Denny Blum’s mother and father took aisle seats farther back than Bill Frisell’s parents. They squeezed into Row N, next to the side door auditorium emergency exit.

From on-stage I watched Mrs. Blum make sure that if opened, the door wouldn’t set off any alarm bells.

All three finger buttons on Denny’s trumpet looked fine. No evidence of corrosive finger acid. There was no overuse. Denny made sure of that. In fact, all the finger buttons looked brand new. It was just Frisell’s clarinet keys that couldn’t hold up.

After carefully corking all five clarinet pieces together to assemble his instrument, Frisell followed Mr. Fredrickson onto the auditorium stage for the 7:00p spring concert, leading all other band members to their metal folding chairs partially hidden by music stands.

Wayne Matsuda carried his shiny cornet proudly stuck under his arm and took his ranked position chair next to Denny. Wayne’s cornet was quite a silver dazzler as shown in the snappy picture of Wayne busting out of his shell and holding his dazzler below.

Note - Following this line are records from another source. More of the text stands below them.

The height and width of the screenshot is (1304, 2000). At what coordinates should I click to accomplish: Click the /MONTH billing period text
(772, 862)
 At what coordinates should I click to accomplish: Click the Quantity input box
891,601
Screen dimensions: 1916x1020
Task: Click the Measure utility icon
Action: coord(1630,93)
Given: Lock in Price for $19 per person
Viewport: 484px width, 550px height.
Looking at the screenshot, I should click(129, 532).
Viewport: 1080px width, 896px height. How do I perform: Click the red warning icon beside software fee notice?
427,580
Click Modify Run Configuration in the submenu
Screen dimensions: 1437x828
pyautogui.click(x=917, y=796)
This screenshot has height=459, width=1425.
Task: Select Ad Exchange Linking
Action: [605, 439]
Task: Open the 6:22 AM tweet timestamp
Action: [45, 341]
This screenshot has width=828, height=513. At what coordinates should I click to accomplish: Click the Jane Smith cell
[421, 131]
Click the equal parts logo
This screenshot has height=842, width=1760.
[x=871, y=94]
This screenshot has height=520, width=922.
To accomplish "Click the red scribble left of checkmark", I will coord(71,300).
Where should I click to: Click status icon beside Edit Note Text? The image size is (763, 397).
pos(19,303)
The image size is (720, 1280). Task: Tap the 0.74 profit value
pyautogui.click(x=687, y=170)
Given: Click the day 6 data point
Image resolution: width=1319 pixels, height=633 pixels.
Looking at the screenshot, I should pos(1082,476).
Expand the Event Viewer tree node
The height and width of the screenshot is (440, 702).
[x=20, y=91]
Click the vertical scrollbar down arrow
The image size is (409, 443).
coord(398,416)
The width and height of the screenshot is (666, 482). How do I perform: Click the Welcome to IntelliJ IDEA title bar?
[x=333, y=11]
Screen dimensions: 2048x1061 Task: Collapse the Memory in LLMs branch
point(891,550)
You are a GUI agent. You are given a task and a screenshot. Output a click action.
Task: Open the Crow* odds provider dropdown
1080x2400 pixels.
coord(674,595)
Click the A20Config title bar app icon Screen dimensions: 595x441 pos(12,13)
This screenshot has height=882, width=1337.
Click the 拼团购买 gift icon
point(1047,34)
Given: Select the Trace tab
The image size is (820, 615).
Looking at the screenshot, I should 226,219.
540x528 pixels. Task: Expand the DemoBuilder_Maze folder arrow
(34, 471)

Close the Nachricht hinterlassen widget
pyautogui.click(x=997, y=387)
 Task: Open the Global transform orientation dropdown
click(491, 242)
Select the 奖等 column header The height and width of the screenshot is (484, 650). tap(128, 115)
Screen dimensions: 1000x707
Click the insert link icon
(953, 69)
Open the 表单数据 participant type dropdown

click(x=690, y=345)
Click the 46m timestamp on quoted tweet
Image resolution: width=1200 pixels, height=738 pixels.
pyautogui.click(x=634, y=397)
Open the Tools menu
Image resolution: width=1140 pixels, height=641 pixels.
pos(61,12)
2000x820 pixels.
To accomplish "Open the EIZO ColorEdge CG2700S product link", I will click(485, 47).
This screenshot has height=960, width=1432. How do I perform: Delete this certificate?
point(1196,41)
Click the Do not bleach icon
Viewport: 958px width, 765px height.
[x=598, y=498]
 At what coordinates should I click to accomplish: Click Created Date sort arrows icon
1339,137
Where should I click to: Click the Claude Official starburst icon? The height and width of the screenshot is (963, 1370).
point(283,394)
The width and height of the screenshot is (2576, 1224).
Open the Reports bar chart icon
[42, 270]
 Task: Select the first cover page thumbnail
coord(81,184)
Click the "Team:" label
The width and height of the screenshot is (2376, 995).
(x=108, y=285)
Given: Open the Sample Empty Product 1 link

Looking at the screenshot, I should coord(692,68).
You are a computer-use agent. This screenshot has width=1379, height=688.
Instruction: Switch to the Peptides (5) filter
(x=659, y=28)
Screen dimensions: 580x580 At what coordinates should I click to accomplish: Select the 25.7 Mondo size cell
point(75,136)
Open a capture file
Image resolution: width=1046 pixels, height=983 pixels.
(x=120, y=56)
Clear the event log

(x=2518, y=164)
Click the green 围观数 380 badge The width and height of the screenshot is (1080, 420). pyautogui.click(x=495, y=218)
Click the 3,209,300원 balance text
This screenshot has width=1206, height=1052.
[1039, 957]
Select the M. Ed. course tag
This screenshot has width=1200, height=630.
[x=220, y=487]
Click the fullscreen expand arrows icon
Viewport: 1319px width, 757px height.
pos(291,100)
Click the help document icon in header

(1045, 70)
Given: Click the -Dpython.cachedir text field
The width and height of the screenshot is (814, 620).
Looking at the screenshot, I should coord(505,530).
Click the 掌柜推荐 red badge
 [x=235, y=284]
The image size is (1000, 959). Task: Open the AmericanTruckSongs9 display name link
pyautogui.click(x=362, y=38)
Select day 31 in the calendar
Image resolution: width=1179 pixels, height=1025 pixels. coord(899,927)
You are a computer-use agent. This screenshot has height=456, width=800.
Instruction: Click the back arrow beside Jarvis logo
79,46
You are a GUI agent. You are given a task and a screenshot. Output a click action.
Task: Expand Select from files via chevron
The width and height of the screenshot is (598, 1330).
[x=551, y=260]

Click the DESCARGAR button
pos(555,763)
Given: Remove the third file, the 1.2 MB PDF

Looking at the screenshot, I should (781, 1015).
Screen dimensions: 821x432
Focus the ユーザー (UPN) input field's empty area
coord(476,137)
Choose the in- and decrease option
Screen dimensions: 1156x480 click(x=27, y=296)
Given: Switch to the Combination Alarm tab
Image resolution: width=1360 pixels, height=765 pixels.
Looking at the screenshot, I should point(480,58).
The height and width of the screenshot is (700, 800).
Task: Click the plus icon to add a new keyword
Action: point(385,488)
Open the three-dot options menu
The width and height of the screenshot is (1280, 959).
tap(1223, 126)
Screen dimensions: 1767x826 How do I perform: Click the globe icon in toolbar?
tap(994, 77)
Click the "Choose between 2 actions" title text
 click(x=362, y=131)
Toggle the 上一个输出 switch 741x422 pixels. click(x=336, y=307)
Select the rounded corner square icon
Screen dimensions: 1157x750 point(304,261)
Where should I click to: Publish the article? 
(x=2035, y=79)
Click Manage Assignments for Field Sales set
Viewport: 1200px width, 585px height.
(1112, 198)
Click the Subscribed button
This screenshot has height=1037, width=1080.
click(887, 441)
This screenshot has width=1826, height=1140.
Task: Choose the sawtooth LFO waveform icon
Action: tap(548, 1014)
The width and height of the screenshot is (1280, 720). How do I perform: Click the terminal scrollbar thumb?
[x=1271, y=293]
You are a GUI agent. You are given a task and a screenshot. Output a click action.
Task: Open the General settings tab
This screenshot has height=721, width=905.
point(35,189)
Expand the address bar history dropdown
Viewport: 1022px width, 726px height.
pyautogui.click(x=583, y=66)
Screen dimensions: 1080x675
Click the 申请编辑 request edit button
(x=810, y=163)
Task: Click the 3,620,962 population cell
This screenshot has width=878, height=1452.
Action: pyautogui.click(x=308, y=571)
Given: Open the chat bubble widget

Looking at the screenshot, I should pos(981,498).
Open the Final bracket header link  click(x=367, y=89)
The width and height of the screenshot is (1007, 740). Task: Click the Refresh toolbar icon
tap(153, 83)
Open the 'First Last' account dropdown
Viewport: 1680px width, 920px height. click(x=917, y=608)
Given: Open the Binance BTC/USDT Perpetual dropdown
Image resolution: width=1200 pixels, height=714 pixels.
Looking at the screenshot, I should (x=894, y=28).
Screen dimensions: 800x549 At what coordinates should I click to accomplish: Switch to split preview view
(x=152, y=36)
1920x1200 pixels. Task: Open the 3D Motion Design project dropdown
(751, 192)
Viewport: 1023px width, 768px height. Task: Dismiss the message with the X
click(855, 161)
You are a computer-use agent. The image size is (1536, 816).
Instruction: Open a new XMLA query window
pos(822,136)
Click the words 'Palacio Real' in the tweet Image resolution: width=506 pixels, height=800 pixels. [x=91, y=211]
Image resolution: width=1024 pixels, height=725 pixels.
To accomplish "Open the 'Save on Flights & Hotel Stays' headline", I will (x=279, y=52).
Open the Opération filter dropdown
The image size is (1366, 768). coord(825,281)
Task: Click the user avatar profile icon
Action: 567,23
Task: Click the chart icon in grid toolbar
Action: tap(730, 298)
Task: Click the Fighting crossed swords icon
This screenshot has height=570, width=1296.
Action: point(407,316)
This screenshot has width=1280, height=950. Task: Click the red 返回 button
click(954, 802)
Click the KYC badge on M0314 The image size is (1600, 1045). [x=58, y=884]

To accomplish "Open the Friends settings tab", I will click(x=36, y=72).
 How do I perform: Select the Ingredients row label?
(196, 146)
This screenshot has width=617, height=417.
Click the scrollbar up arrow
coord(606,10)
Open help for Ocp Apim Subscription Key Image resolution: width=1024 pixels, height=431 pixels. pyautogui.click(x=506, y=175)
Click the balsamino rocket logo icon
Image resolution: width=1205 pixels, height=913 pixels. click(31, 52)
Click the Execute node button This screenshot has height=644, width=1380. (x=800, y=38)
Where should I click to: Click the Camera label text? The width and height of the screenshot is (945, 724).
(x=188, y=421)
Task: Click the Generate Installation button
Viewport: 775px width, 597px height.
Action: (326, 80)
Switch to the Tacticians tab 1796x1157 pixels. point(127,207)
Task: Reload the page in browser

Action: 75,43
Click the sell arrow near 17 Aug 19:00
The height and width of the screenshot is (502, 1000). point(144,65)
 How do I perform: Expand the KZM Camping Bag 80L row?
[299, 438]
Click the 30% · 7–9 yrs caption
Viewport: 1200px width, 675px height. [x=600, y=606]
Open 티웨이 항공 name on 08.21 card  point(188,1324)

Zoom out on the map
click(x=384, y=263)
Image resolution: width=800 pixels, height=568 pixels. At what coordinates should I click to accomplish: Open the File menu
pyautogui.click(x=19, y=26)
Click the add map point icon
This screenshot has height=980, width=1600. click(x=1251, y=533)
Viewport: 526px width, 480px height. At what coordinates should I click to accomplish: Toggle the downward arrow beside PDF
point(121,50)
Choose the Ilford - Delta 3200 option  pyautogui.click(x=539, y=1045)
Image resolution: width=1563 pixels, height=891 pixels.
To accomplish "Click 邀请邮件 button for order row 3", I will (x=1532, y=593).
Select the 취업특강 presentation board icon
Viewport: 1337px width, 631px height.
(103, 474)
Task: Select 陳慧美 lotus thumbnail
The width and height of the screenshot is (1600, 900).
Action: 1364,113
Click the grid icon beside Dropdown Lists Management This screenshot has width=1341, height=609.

That’s the exact cornet that Wayne tooted into Denny’s ear throughout every band class for over six years. Well, except on the day that Denny was absent due to the Purim catering emergency. More and more, the notes that Wayne tooted matched those printed on the sheet music.

But it wasn’t just Wayne. Practicing the trumpet was not Denny’s forte, nor his fortissimo, and many of us were happy for him when he shut his trumpet case’s brass locking clasps one last time. It happened years later. We called it ‘Blum’s Finale’.

Denny’s last horn bloop preceded a collision when Denny was racing up the stairs in grade 11 in the back hallways of high school and ran full steam into a descending Mr. Tagliavore, our band teacher.

Their bodies collided and their chests made contact and they head-butted each other. There was blood coming from Denny’s nose and red-faced Mr. Tagliavore looked like he got run over by a milk truck when he came into the classroom a few minutes late. His shirt wasn’t even tucked in. Denny said it happened at a turning corner in the stairway and there was never much disagreement about that.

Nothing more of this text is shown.